I step into the doorway and push past the two brooding men. “Both of you leave.” My voice is monotone, robotic and flat. “Go fight somewhere else.”

I push them out and shut the door. As the lock clicks into place, I pray that Hardin won’t add this thin bathroom door to his list of destruction.

Stripping the rest of the way down and stepping into the water, I find it hot, so hot, against my back. I’m covered in filth, and I hate it. I hate the way the mud is crusted under my nails and into my hair. I hate the way that no matter how furiously I scrub, I can’t seem to get clean.

chapter
twenty-nine
HARDIN

I
can’t help that she was undressed. All of this stuff going on, and you’re concerned about me seeing her body?” The judgment in Noah’s tone makes me want to strangle him with my good hand.

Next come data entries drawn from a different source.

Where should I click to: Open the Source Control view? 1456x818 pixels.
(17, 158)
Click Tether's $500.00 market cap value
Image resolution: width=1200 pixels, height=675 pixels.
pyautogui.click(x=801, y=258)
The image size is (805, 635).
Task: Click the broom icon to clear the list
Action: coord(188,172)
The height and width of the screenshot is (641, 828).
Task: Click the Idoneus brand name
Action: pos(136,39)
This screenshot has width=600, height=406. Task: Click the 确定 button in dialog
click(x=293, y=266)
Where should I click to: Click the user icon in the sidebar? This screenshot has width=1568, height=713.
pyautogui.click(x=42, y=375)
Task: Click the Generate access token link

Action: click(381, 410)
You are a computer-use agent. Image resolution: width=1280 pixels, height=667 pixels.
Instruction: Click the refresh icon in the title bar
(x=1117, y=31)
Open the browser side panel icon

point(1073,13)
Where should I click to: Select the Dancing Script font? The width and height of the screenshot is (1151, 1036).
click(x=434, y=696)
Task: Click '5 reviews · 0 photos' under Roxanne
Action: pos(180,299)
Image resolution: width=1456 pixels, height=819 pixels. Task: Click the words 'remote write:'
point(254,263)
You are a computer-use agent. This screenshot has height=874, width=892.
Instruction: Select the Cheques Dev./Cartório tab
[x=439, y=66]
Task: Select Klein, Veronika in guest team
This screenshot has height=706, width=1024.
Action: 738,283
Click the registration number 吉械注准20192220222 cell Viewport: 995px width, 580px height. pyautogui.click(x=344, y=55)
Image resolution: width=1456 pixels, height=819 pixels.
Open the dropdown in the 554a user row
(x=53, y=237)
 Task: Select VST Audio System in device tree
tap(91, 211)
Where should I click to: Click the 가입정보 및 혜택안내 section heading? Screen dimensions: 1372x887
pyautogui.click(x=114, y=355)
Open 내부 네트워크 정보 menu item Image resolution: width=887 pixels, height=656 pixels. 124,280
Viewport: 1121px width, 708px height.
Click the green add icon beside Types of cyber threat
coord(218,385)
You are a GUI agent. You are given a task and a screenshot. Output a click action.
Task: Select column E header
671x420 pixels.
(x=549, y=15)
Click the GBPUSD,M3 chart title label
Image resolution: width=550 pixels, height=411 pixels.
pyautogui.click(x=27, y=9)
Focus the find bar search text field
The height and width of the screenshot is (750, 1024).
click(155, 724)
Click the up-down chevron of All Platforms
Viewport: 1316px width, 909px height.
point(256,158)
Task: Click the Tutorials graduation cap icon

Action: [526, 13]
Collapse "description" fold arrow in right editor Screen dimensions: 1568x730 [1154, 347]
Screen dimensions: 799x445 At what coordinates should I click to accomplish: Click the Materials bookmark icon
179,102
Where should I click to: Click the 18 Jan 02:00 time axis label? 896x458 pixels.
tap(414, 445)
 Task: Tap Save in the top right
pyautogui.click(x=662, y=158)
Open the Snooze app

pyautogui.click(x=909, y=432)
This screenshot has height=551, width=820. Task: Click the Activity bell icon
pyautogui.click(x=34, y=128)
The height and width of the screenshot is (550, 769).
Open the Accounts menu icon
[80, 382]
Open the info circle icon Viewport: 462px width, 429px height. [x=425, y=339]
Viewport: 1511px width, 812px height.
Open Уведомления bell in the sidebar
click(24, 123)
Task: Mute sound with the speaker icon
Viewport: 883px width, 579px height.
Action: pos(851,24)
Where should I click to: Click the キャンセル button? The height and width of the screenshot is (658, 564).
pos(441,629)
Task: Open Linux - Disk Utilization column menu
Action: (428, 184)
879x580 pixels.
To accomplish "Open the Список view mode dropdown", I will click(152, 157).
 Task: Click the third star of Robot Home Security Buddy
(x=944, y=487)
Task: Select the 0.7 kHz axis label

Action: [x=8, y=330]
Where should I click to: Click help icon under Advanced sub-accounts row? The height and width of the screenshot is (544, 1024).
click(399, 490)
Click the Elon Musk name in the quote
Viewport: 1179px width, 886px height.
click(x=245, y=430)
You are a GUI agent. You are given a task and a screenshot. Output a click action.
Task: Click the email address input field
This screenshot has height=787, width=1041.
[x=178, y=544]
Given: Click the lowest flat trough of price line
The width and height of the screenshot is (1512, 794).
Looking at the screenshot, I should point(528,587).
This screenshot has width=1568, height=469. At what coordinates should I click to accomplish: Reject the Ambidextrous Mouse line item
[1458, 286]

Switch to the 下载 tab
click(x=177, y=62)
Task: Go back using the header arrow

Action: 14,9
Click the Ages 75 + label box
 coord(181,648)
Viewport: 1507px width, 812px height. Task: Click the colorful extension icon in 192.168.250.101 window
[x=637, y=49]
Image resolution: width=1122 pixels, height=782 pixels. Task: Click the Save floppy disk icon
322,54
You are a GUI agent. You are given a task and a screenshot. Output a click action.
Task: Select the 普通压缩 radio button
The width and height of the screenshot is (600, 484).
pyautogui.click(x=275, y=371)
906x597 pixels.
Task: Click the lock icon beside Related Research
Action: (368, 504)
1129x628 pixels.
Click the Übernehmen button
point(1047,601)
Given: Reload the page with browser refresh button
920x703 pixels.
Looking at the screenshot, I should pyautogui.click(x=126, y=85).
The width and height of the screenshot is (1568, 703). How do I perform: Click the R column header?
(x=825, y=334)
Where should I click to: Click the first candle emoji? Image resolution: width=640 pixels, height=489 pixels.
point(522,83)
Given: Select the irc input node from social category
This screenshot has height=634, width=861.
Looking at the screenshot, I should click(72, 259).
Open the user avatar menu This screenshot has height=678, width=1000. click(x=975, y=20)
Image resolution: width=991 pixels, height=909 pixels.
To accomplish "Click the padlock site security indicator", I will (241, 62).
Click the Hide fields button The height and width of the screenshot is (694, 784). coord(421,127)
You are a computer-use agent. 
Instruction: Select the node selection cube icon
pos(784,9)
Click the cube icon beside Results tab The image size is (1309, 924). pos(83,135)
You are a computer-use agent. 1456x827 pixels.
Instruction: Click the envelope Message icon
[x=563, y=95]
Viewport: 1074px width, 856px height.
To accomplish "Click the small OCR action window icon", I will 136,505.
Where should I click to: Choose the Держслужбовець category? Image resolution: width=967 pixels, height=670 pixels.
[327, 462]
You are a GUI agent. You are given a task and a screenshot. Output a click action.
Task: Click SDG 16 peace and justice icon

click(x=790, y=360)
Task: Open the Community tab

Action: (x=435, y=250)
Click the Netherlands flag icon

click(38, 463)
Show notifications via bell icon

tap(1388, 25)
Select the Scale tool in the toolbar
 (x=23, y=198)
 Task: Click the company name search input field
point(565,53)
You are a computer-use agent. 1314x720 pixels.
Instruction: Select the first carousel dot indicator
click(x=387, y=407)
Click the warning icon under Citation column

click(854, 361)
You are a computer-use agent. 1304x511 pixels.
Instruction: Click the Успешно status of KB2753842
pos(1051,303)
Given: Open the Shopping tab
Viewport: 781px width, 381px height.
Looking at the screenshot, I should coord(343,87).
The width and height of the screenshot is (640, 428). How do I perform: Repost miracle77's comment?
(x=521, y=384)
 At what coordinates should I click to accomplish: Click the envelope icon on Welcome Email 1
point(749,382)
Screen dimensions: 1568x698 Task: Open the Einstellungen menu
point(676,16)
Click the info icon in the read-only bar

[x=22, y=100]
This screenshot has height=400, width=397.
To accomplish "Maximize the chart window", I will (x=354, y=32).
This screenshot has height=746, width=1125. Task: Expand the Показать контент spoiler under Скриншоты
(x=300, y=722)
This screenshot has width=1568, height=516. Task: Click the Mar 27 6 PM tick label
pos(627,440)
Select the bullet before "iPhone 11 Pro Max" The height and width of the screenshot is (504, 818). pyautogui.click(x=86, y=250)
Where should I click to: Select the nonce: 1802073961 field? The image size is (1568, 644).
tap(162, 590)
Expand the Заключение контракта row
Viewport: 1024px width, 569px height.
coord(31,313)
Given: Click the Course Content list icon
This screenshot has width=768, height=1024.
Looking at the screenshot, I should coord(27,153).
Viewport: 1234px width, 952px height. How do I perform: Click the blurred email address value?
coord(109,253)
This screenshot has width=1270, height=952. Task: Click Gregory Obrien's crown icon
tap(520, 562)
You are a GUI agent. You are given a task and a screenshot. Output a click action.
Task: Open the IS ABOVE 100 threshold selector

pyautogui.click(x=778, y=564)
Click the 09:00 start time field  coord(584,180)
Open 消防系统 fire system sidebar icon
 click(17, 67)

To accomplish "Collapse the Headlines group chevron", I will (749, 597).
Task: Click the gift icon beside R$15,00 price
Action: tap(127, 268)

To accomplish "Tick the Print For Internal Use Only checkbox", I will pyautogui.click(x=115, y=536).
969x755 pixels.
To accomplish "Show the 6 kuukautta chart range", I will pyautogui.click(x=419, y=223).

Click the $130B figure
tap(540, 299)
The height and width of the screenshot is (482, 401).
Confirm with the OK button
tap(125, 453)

“It’s not just . . .” I take a deep breath. “It’s not that.” It’s a whole lot of shit that I’m not going to tell him. I fold my hands over my lap, then go to put them in my pockets before realizing the cast isn’t going to fit. Awkwardly, I fold my hands over my lap again.

“I don’t know what happened between you two, but you can’t blame me for wanting to help her. I’ve known her my whole life, and I’ve never seen her like this.” Noah shakes his head in disapproval.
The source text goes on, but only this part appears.